WHAT TO WORK ON
Express the lines of the records below as a Markdown table with the columns "No." and "Text", from the line containing "Task: Open the GPT model dropdown" through the end of the records, both ends included. Number each row, skip blank lines, and leave the pictures out.

MATERIAL SHOWN
--- Begin ---

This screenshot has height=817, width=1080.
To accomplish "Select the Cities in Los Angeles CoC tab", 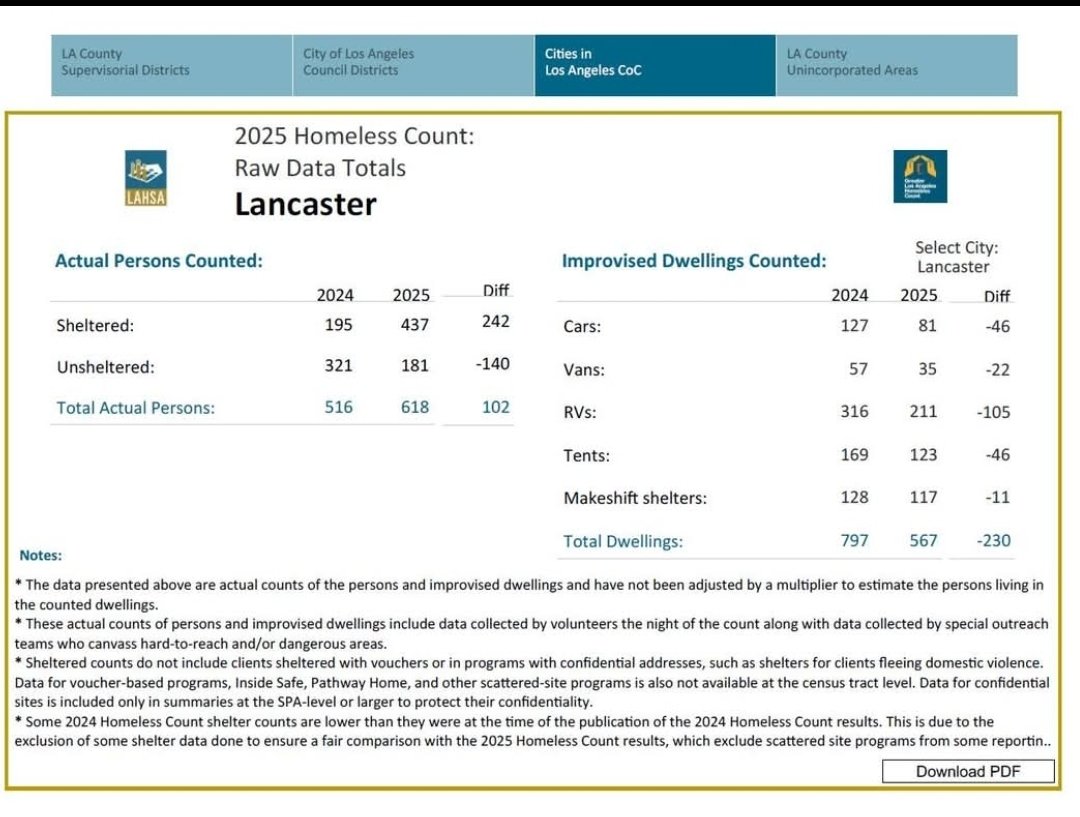I will (x=655, y=63).
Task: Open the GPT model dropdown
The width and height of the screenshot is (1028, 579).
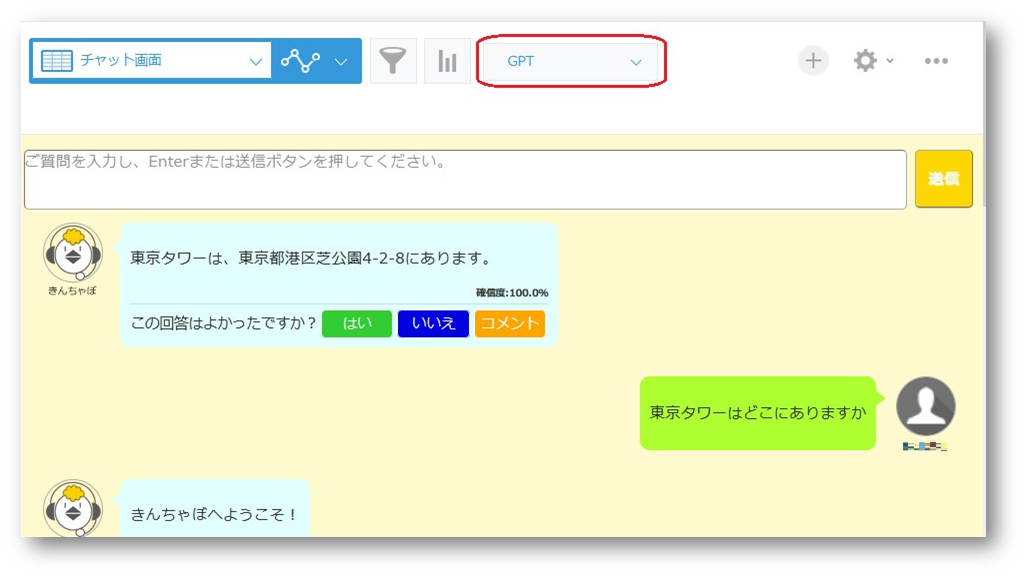Action: (x=571, y=62)
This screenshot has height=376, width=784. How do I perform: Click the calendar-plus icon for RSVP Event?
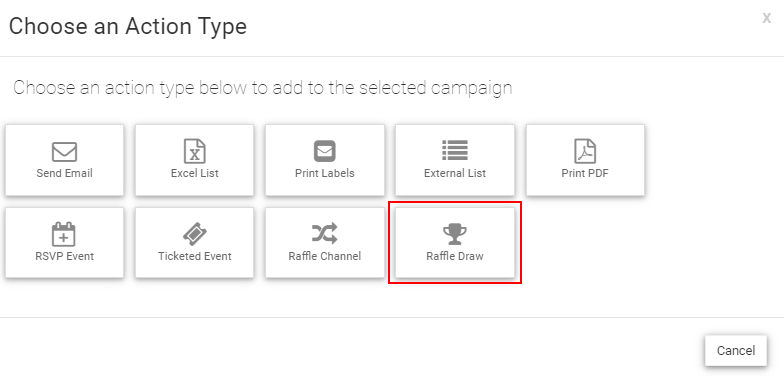click(64, 234)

--- End ---

OUTPUT
| No. | Text |
|---|---|
| 1 | Task: Open the GPT model dropdown |
| 2 | The width and height of the screenshot is (1028, 579). |
| 3 | Action: (x=571, y=62) |
| 4 | This screenshot has height=376, width=784. How do I perform: Click the calendar-plus icon for RSVP Event? |
| 5 | click(64, 234) |